Kutipan Pilihan -
^^^^

Dikutip dari pendapat Piet, pada artikelnya Ruastiti menuliskan bahwa semenjak kedatangan wisatawan ke Bali, masyarakat Bali mulai berfikir waktu adalah uang, artinya semenjak mendapatkan pendidikan, masyarakat Bali mulai berfikir rasional. Ramainya wisatawan berkunjung ke Bali, membuat masyarakat Bali menciptakan sesuatu yang memiliki nilai tukar/komoditi. Komoditi mempunyai nilai ganda, yaitu nilai pakai (use value) dan nilai tukar (exchange value).
Keragaman etnik yang membawa kekayaan budaya tidak ternilai harganya. Hal ini juga ikut menjadi corak ragam budaya yang mempengaruhinya. Oleh sebab itu, dalam memberikan ciri dan bentuk kemasan wisata dari etnik budayanya juga terjadi keragaman yang tidak dapat dipungkiri. Dengan demikian corak budaya dan ragam etnik yang ada menjadi bentuk kemasan wisata yang dapat digunakan sebagai bentuk seni pertunjukan yang dapat digunakan sebagai paket wisata. Industri kreatif adalah bagian dari ekonomi kreatif yang bertujuan untuk upaya mencari pembangunan yang berkelanjutan melalui kreativitas (Ni Made Ruastiti: 2010: 45). Berkaitan dengan hal tesebut, pengkemasan tari kecak menjadi bentuk pertunjukan baru merupakan hasil kreativitas guna memberikan inovasi dalam penjajiannya.
Kecak adalah pertunjukan tarian seni khas Bali yang lebih utama menceritakan mengenai Ramayana dan dimainkan terutama oleh laki-laki. Tarian ini dipertunjukkan oleh banyak (puluhan atau lebih) penari laki-laki yang duduk berbaris melingkar dan dengan irama tertentu menyerukan “cak” dan mengangkat kedua lengan, menggambarkan kisah Ramayana saat barisan kera membantu Rama melawan Rahwana. Namun, Kecak berasal dari ritual sanghyang, yaitu tradisi tarian yang penarinya akan berada pada kondisi tidak sadar, melakukan komunikasi dengan Tuhan atau roh para leluhur dan kemudian menyampaikan harapan-harapannya kepada masyarakat. Para penari yang duduk melingkar tersebut mengenakan kain kotak-kotak seperti papan catur melingkari pinggang mereka. Selain para penari itu, ada pula para penari lain yang memerankan tokoh-tokoh Ramayana seperti Rama, Shinta, Rahwana, Hanoman, dan Sugriwa.

^^^^

Data yang Diberikan -
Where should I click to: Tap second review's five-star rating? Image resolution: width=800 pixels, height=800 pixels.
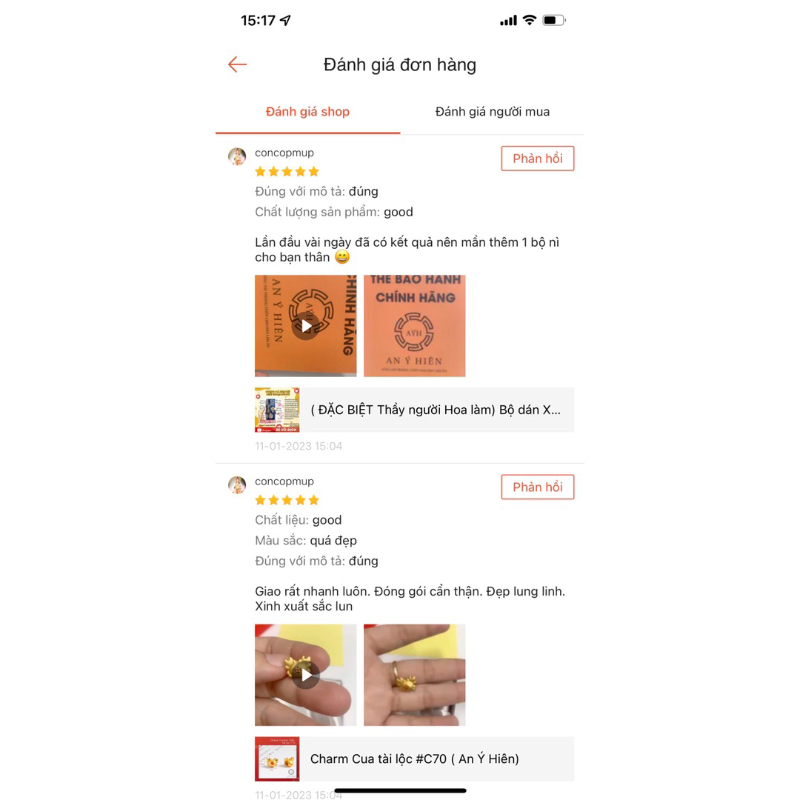[287, 500]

^^^^

Rincian Latihan - Perbarui bagian kutipan tentang Kecak dan pariwisata Bali yang dimulai dari "Keragaman etnik yang" dan berakhir pada "inovasi dalam penjajiannya.", lalu tuliskan kembali bagian itu dengan setiap kata "etnik" diganti menjadi "suku". Data tersebut merupakan bahan yang terpisah dari kutipan.

Jawaban Lengkap -
Keragaman suku yang membawa kekayaan budaya tidak ternilai harganya. Hal ini juga ikut menjadi corak ragam budaya yang mempengaruhinya. Oleh sebab itu, dalam memberikan ciri dan bentuk kemasan wisata dari suku budayanya juga terjadi keragaman yang tidak dapat dipungkiri. Dengan demikian corak budaya dan ragam suku yang ada menjadi bentuk kemasan wisata yang dapat digunakan sebagai bentuk seni pertunjukan yang dapat digunakan sebagai paket wisata. Industri kreatif adalah bagian dari ekonomi kreatif yang bertujuan untuk upaya mencari pembangunan yang berkelanjutan melalui kreativitas (Ni Made Ruastiti: 2010: 45). Berkaitan dengan hal tesebut, pengkemasan tari kecak menjadi bentuk pertunjukan baru merupakan hasil kreativitas guna memberikan inovasi dalam penjajiannya.